#### [Problem 1]
From the records, extract every line that contains the string "coordinates", matching case exactly.

#### [Document segment]

::::::::

A Historic Dollar Rally, an Inverted Yield Curve, and an Asset Allocation Crossroads for the Ages
Part II of Volume I, Issue VIII
The chances of a longer-term bear market in stocks rose as the August consumer price index came in higher than expected and showed inflation continuing to outpace US economic growth. Historically, US equity bull markets are marked by periods where the real economy grows faster than inflation, the opposite of what’s happening right now. Consensus estimates suggest US consumer prices are likely to run hotter than the gross domestic product through at least the first half of 2023, according to Bloomberg Intelligence.
“Major bear markets of the past half-century were accompanied by inflation outpacing growth, such as the rapid jump in prices in the 1970s and a period of scant expansion and steady disinflation in the early 2000s,” Bloomberg Intelligence equity strategists Gina Martin Adams and Michael Casper wrote in a research note. Although inflation gathered momentum in the latter half of the 1960s, it didn’t exceed growth until the end of the decade, in-line with a peak in stocks in 1968...
- Bloomberg, September 13, 2022
Central banks are intent on driving the world economy perilously close to a recession. Late to see the worst inflation in four decades coming, and then slow to crack down on it, the Federal Reserve and its peers around the globe now make no secret about their determination to win the fight against soaring prices — even at the cost of seeing their economies expand more slowly or even shrink.

::::::::

#### [Given records]

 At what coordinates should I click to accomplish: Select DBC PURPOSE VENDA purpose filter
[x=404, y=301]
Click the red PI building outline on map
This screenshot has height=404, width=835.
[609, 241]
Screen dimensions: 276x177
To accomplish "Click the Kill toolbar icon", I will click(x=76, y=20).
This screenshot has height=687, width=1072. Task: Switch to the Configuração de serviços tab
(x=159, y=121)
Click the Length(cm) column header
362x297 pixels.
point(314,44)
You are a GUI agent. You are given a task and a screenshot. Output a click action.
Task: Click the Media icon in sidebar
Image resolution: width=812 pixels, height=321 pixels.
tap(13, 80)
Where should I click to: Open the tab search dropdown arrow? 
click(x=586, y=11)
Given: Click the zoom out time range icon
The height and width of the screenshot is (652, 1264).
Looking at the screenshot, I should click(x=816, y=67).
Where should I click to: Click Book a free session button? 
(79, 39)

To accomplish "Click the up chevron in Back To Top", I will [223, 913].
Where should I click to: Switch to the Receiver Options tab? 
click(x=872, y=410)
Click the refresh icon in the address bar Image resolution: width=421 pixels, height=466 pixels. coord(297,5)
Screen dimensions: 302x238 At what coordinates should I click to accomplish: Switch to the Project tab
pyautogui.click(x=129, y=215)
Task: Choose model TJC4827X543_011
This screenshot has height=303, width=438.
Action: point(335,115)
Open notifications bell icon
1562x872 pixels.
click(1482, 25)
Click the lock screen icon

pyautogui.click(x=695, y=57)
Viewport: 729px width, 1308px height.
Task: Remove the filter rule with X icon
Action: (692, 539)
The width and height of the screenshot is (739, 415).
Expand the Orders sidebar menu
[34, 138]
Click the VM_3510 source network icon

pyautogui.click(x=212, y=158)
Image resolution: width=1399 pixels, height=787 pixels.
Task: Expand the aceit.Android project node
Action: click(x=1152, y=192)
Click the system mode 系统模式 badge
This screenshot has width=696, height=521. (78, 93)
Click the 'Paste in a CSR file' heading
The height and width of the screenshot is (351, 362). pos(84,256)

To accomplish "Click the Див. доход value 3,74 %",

::::::::

#### [Problem 2]
In the market commentary, which two Bloomberg Intelligence equity strategists wrote the quoted research note?

#### [Solution 1]
 At what coordinates should I click to accomplish: Select DBC PURPOSE VENDA purpose filter
Screen dimensions: 302x238 At what coordinates should I click to accomplish: Switch to the Project tab

#### [Solution 2]
Gina Martin Adams and Michael Casper